Henry feels that a mechanical approach has more value since no scientific approach or solid testing can be applied to discretionary trading.

Henry says that his edge is patience. He takes an extraordinarily long viewpoint and perspective. He expects to hold positions for months rather than days on an average trade. Holding a position for a year or more is not unheard of. Henry says that Wall Street executives tell him JWH is probably the most long-term of the futures traders they work with. He adds, "This [long-term] strategy tends to reduce costs and allows for faster growth."

Henry says that when he first researched the markets in the 1970s, he was looking for a methodology that would work through many market conditions. His research showed that long-term approaches work best over decades. "There is an overwhelming desire to act in the face of adverse market moves. Usually it is termed 'avoiding volatility' with the assumption that volatility is bad. However, I found avoiding volatility really inhibits the ability to stay with the long-term trend. The desire to have close stops to preserve open trade equity has tremendous costs over decades. Long-term systems do not avoid volatility, they patiently sit through it. This reduces the occurrence of being forced out of a position that is in the middle of a long-term major move."

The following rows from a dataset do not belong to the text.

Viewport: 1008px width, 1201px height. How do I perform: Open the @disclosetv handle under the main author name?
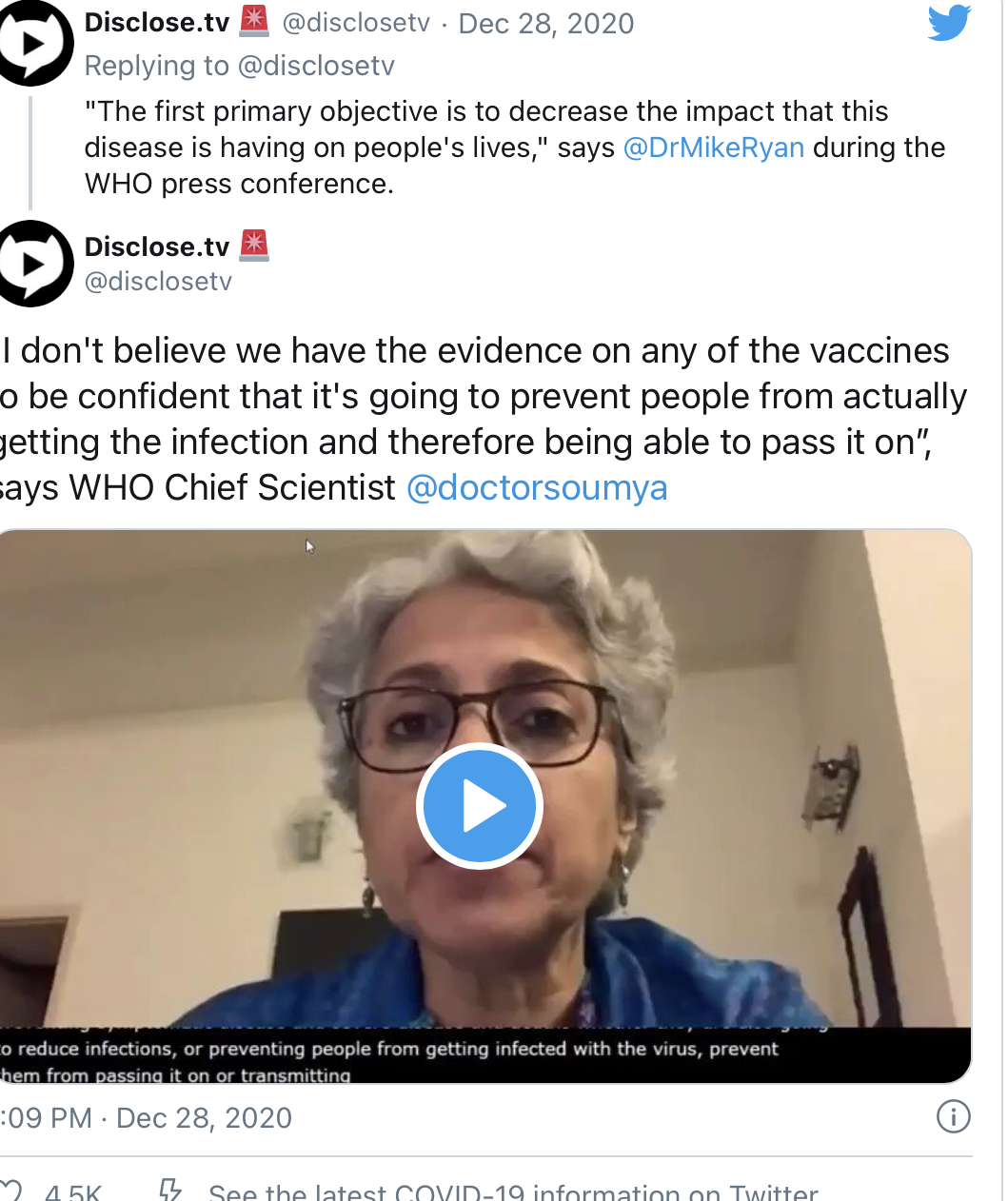[x=158, y=282]
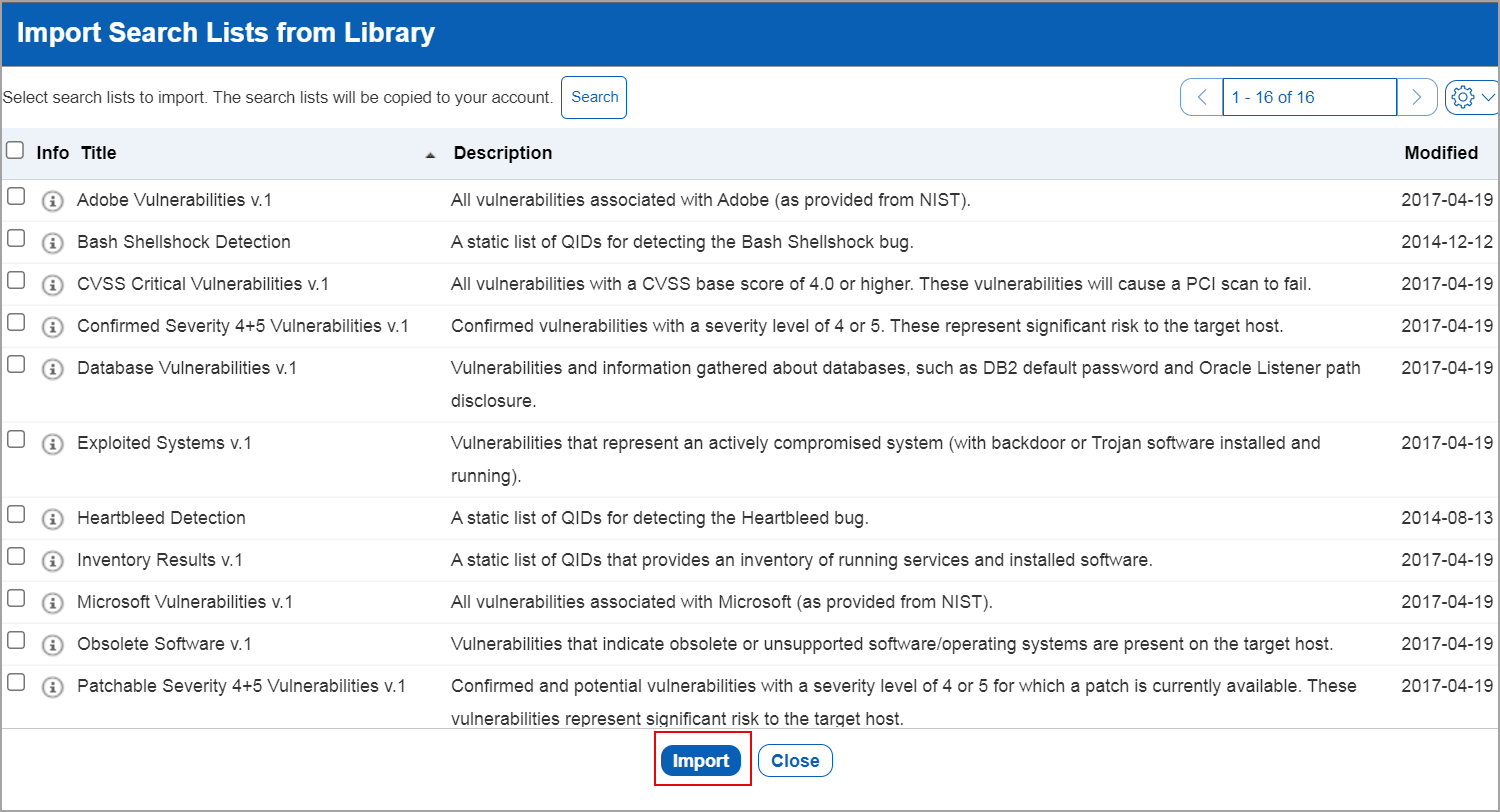
Task: Show info for Obsolete Software v.1
Action: 52,645
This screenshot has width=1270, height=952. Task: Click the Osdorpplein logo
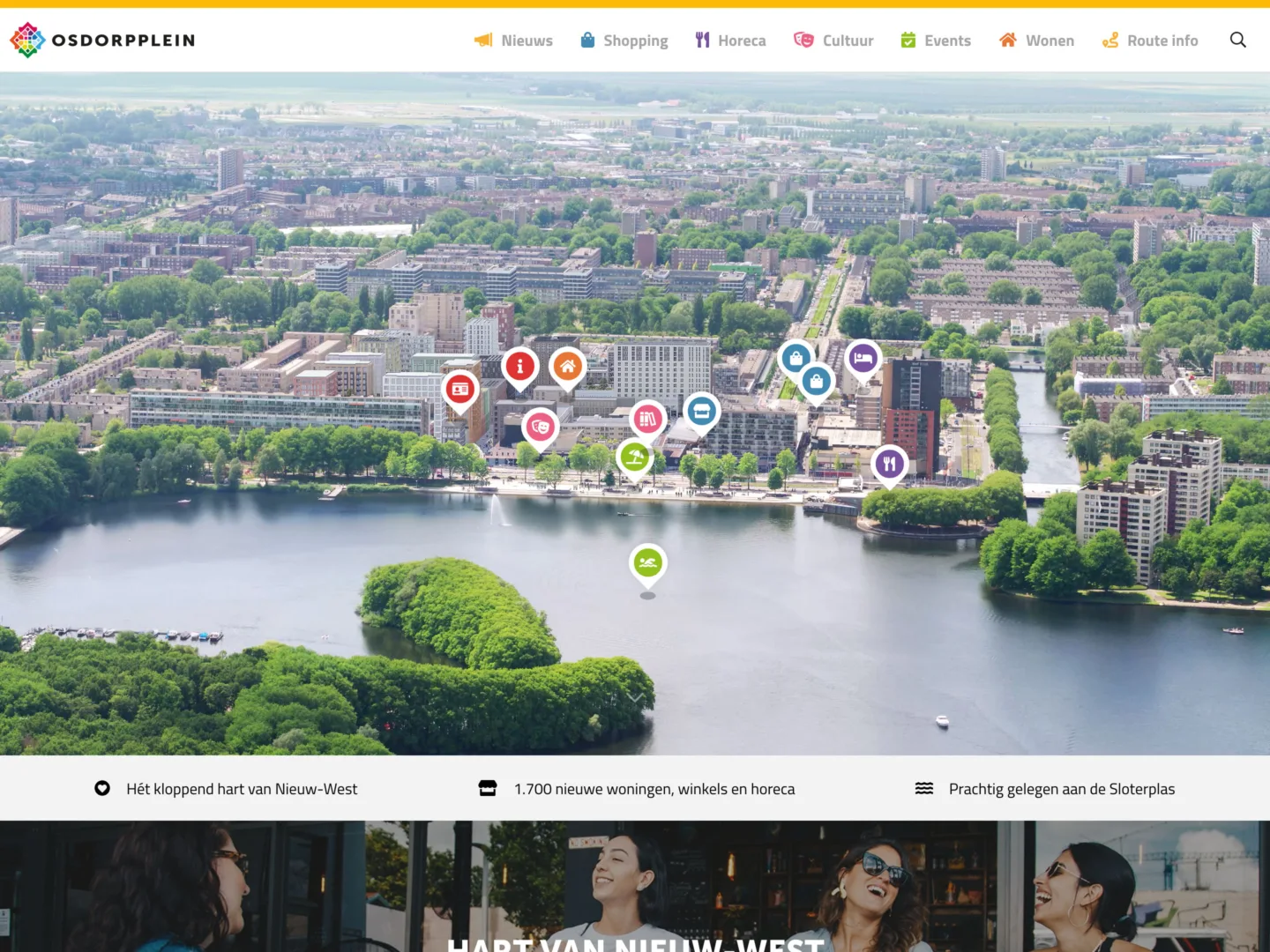[101, 40]
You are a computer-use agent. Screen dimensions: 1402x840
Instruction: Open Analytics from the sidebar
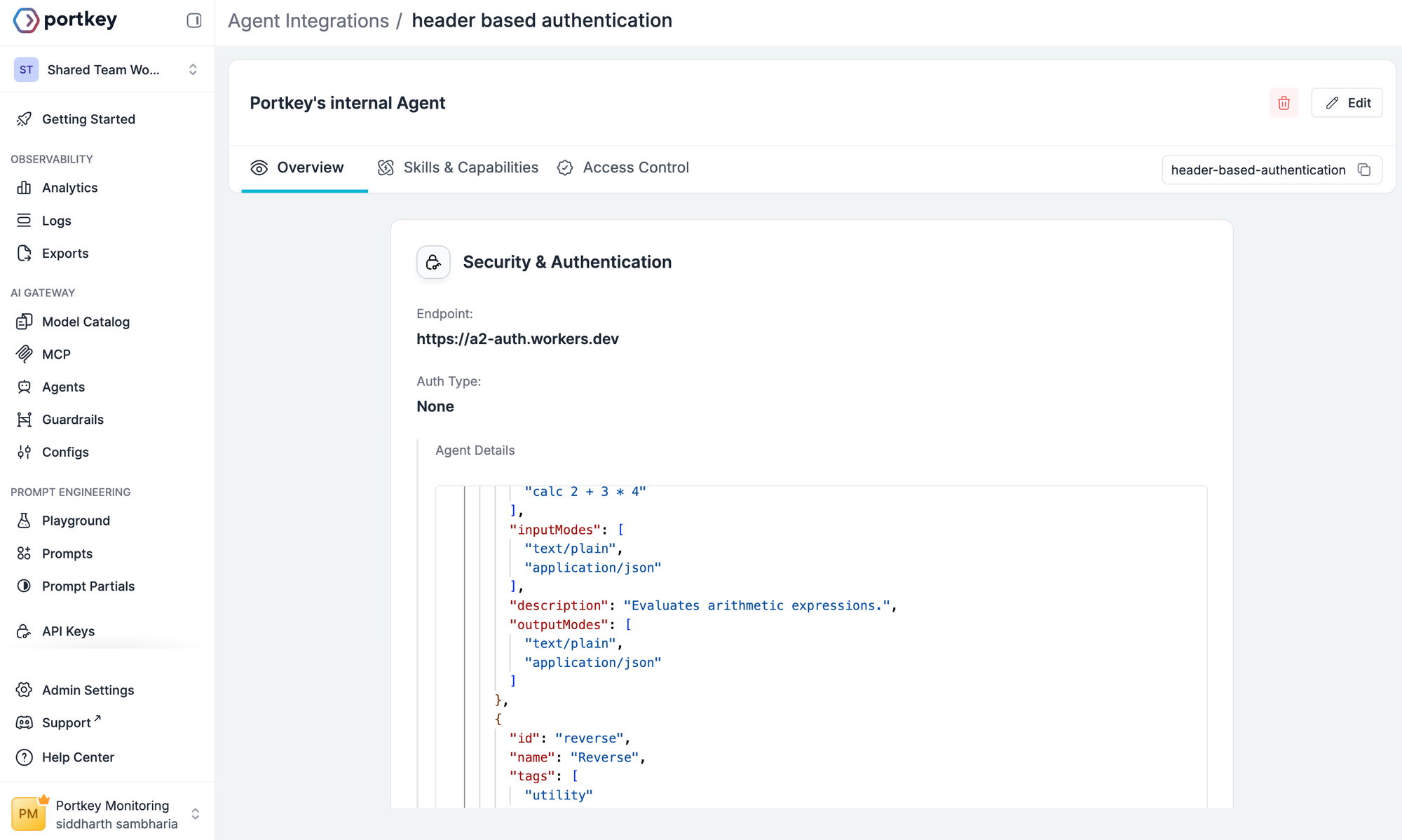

He believes that patience during poor trading periods (such as the past three years for managed futures trading) is the most important weapon in one's arsenal. "I have never felt we have had a black box. We have a philosophy that follows trends as they change and emerge. We set our leverage to ensure we will be there after particularly poor trading periods. We don't seek to have large profits during those periods. We seek to remain in position to follow major trends that can last for years."

Leverage can be anywhere from three to six times capital. Leverage in the managed futures world is different than in the hedge fund world. It is the margin put up versus the value of the contract size, thus reflecting the dollar amount the manager controls.